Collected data
= Beginning of Section =
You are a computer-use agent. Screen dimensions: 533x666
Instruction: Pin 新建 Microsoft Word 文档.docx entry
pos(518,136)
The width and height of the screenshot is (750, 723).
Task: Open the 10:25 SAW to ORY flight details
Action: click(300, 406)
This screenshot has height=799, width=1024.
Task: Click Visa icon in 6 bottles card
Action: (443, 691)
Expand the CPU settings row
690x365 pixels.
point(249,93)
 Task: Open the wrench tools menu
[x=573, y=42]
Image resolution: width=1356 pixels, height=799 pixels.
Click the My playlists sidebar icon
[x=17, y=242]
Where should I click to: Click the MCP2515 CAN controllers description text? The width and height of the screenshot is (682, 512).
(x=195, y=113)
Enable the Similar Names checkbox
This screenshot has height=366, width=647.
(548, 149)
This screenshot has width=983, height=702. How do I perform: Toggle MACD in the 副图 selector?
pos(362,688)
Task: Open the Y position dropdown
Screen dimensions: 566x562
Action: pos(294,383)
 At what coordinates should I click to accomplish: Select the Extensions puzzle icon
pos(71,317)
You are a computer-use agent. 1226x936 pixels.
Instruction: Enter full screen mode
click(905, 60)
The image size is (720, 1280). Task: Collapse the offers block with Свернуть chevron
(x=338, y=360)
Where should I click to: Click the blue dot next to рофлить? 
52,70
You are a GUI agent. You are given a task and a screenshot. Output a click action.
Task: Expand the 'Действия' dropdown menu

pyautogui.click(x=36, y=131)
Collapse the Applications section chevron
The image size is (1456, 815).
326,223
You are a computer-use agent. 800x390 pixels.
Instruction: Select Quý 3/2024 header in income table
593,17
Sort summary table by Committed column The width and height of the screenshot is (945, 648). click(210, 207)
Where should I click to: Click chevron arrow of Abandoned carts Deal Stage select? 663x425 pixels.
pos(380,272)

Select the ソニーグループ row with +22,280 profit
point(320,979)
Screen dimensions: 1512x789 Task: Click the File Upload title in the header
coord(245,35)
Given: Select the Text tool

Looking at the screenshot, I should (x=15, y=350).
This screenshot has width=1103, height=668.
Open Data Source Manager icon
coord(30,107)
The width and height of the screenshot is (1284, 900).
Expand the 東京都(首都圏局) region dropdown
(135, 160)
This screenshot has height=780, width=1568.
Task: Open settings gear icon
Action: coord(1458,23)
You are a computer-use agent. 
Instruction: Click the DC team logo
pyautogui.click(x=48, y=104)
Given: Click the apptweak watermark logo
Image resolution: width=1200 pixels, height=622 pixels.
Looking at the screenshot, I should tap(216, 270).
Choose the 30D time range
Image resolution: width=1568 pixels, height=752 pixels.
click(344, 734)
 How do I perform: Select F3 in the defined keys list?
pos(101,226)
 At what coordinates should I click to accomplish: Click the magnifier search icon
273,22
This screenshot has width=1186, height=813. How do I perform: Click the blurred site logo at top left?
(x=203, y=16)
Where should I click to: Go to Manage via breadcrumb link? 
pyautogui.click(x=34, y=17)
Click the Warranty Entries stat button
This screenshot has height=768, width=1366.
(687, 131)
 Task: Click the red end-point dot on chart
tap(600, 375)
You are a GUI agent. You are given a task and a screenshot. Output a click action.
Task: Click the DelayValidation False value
= End of Section =
[Exercise objective]
Each line of the records belongs in the answer, reproduced exactly.

[Response box]
You are a computer-use agent. Screen dimensions: 533x666
Instruction: Pin 新建 Microsoft Word 文档.docx entry
pos(518,136)
The width and height of the screenshot is (750, 723).
Task: Open the 10:25 SAW to ORY flight details
Action: click(300, 406)
This screenshot has height=799, width=1024.
Task: Click Visa icon in 6 bottles card
Action: (443, 691)
Expand the CPU settings row
690x365 pixels.
point(249,93)
 Task: Open the wrench tools menu
[x=573, y=42]
Image resolution: width=1356 pixels, height=799 pixels.
Click the My playlists sidebar icon
[x=17, y=242]
Where should I click to: Click the MCP2515 CAN controllers description text? The width and height of the screenshot is (682, 512).
(x=195, y=113)
Enable the Similar Names checkbox
This screenshot has height=366, width=647.
(548, 149)
This screenshot has width=983, height=702. How do I perform: Toggle MACD in the 副图 selector?
pos(362,688)
Task: Open the Y position dropdown
Screen dimensions: 566x562
Action: pos(294,383)
 At what coordinates should I click to accomplish: Select the Extensions puzzle icon
pos(71,317)
You are a computer-use agent. 1226x936 pixels.
Instruction: Enter full screen mode
click(905, 60)
The image size is (720, 1280). Task: Collapse the offers block with Свернуть chevron
(x=338, y=360)
Where should I click to: Click the blue dot next to рофлить? 
52,70
You are a GUI agent. You are given a task and a screenshot. Output a click action.
Task: Expand the 'Действия' dropdown menu

pyautogui.click(x=36, y=131)
Collapse the Applications section chevron
The image size is (1456, 815).
326,223
You are a computer-use agent. 800x390 pixels.
Instruction: Select Quý 3/2024 header in income table
593,17
Sort summary table by Committed column The width and height of the screenshot is (945, 648). click(210, 207)
Where should I click to: Click chevron arrow of Abandoned carts Deal Stage select? 663x425 pixels.
pos(380,272)

Select the ソニーグループ row with +22,280 profit
point(320,979)
Screen dimensions: 1512x789 Task: Click the File Upload title in the header
coord(245,35)
Given: Select the Text tool

Looking at the screenshot, I should (x=15, y=350).
This screenshot has width=1103, height=668.
Open Data Source Manager icon
coord(30,107)
The width and height of the screenshot is (1284, 900).
Expand the 東京都(首都圏局) region dropdown
(135, 160)
This screenshot has height=780, width=1568.
Task: Open settings gear icon
Action: coord(1458,23)
You are a computer-use agent. 
Instruction: Click the DC team logo
pyautogui.click(x=48, y=104)
Given: Click the apptweak watermark logo
Image resolution: width=1200 pixels, height=622 pixels.
Looking at the screenshot, I should tap(216, 270).
Choose the 30D time range
Image resolution: width=1568 pixels, height=752 pixels.
click(344, 734)
 How do I perform: Select F3 in the defined keys list?
pos(101,226)
 At what coordinates should I click to accomplish: Click the magnifier search icon
273,22
This screenshot has width=1186, height=813. How do I perform: Click the blurred site logo at top left?
(x=203, y=16)
Where should I click to: Go to Manage via breadcrumb link? 
pyautogui.click(x=34, y=17)
Click the Warranty Entries stat button
This screenshot has height=768, width=1366.
(687, 131)
 Task: Click the red end-point dot on chart
tap(600, 375)
You are a GUI agent. You are given a task and a screenshot. Output a click action.
Task: Click the DelayValidation False value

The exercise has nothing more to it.